Task objective: Could you transcribe the entries below exactly, starting at the line that contains "Click the Insert Function fx icon" and stopping at the last line, without any pictures?

(Given entries)

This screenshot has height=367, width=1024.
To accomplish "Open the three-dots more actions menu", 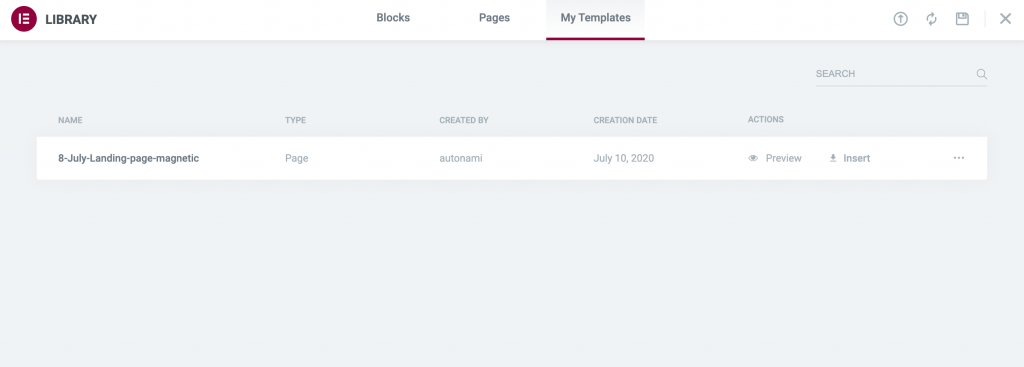I will point(959,158).
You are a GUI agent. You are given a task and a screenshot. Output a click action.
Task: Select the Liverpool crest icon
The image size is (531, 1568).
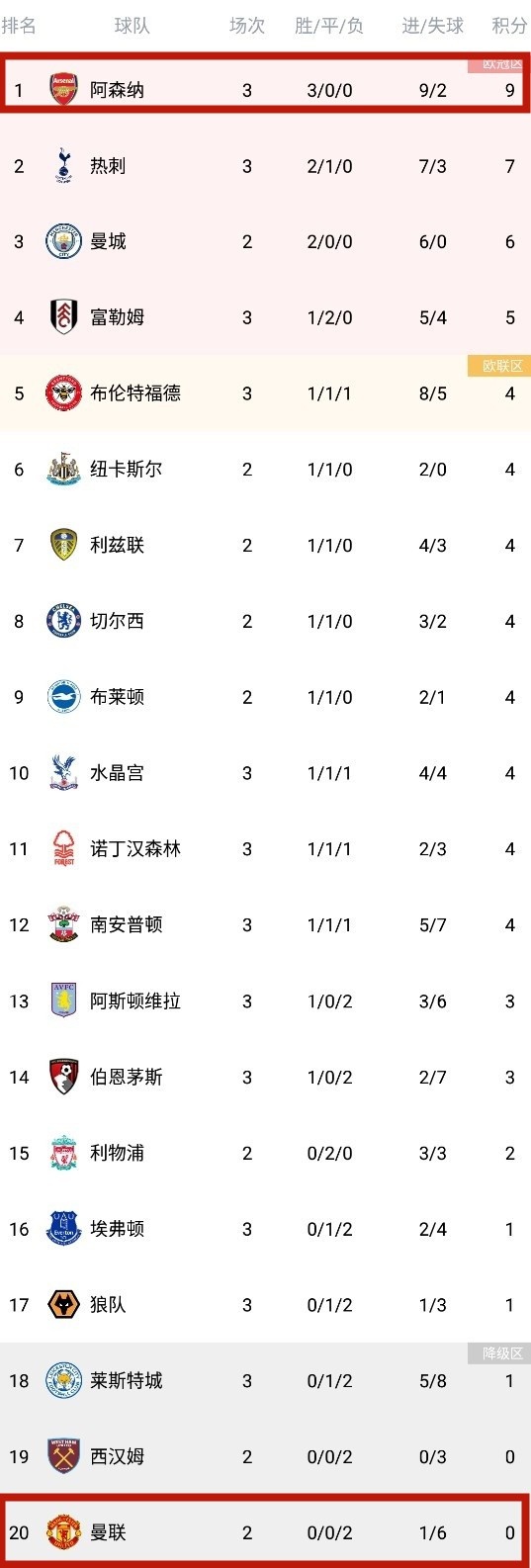63,1154
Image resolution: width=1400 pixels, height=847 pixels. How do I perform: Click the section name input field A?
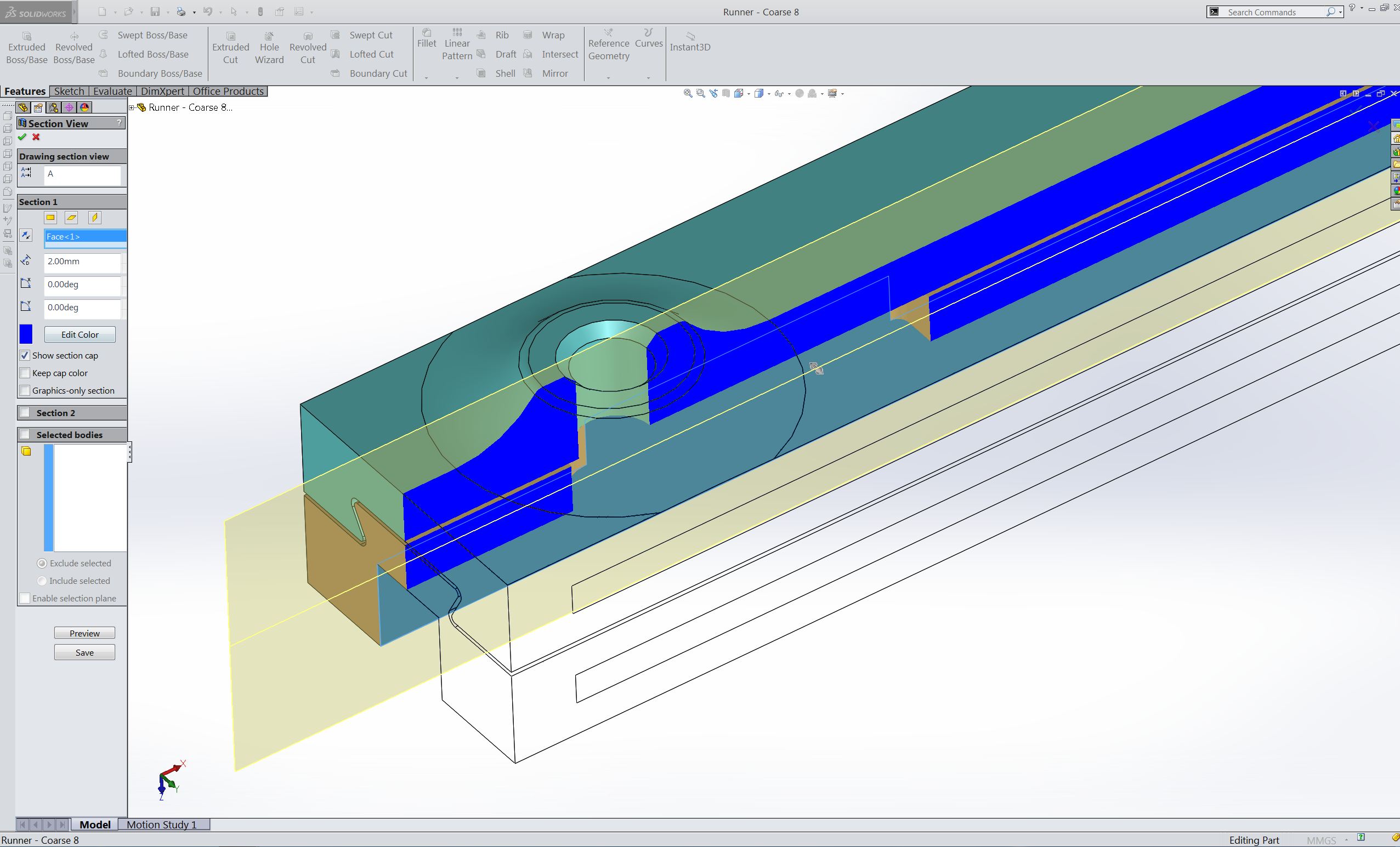click(x=82, y=175)
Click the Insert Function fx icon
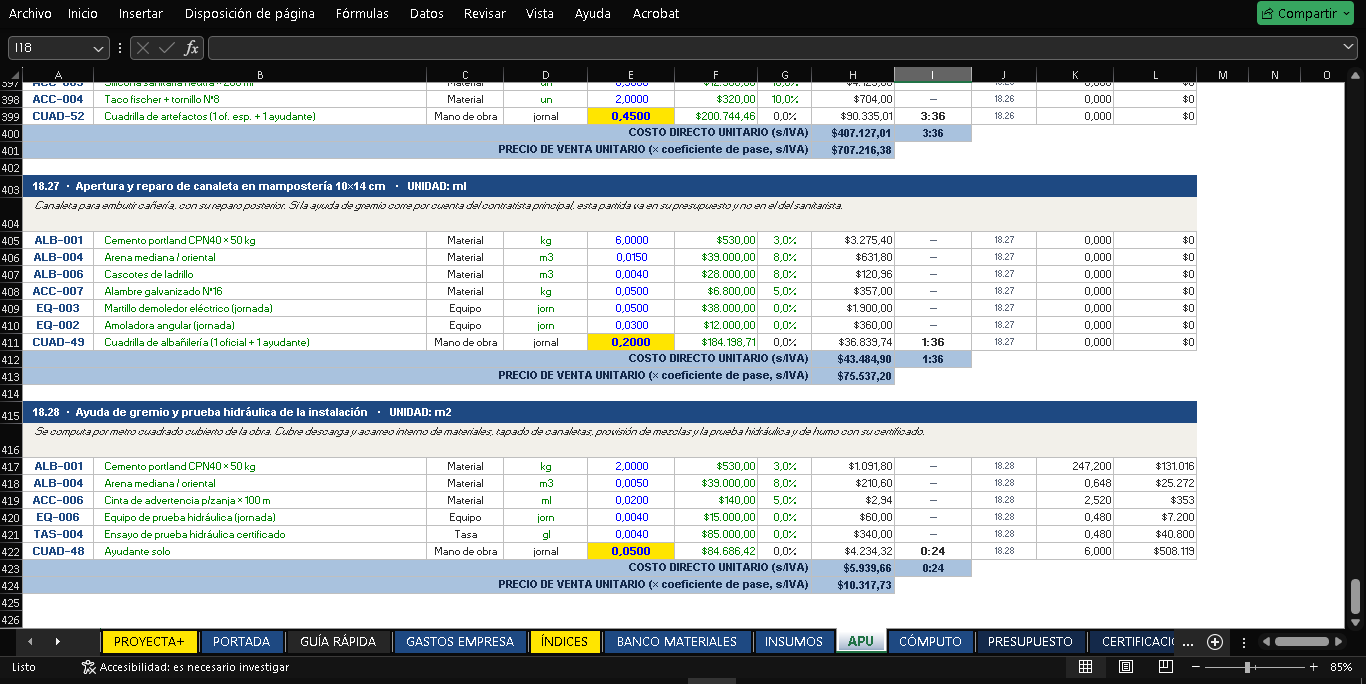Screen dimensions: 1366x684 click(191, 48)
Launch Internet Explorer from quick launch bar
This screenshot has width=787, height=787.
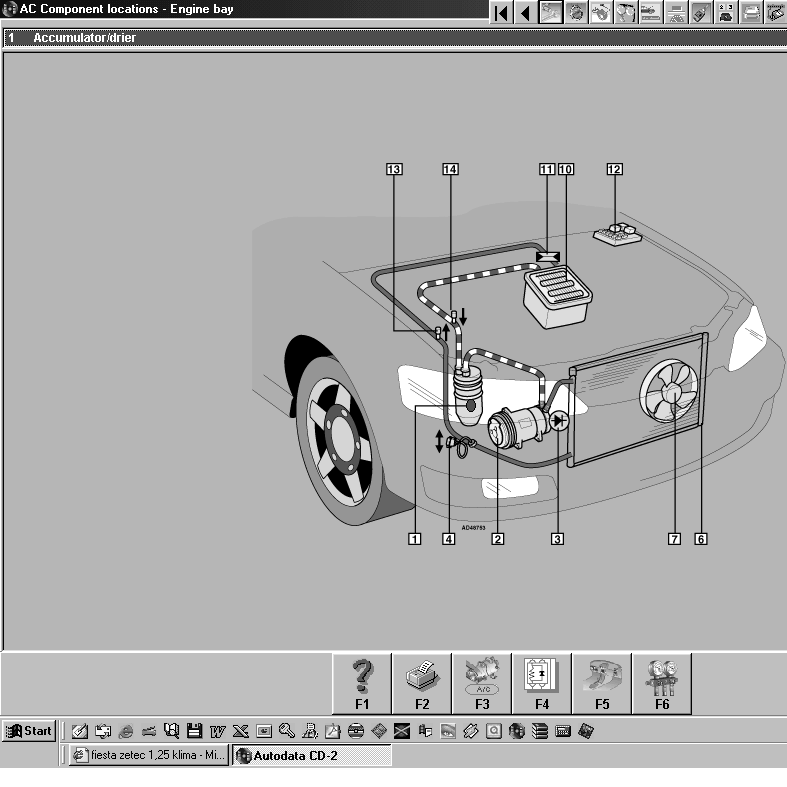[x=126, y=731]
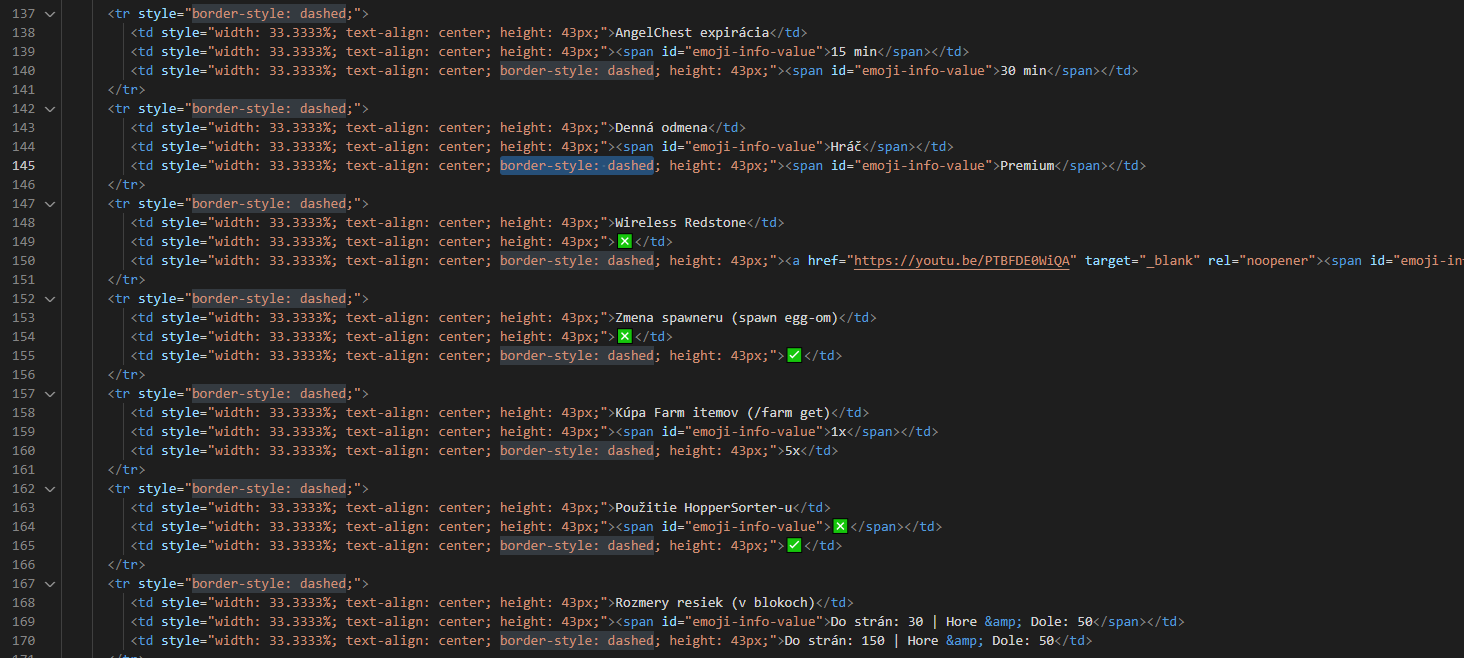Click the cross mark emoji on line 149
The width and height of the screenshot is (1464, 658).
tap(624, 242)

(End Given entries)

Task solution:
Click the Insert Function fx icon
Screen dimensions: 1366x684 click(191, 48)
Launch Internet Explorer from quick launch bar
This screenshot has width=787, height=787.
[x=126, y=731]
Click the cross mark emoji on line 149
The width and height of the screenshot is (1464, 658).
tap(624, 242)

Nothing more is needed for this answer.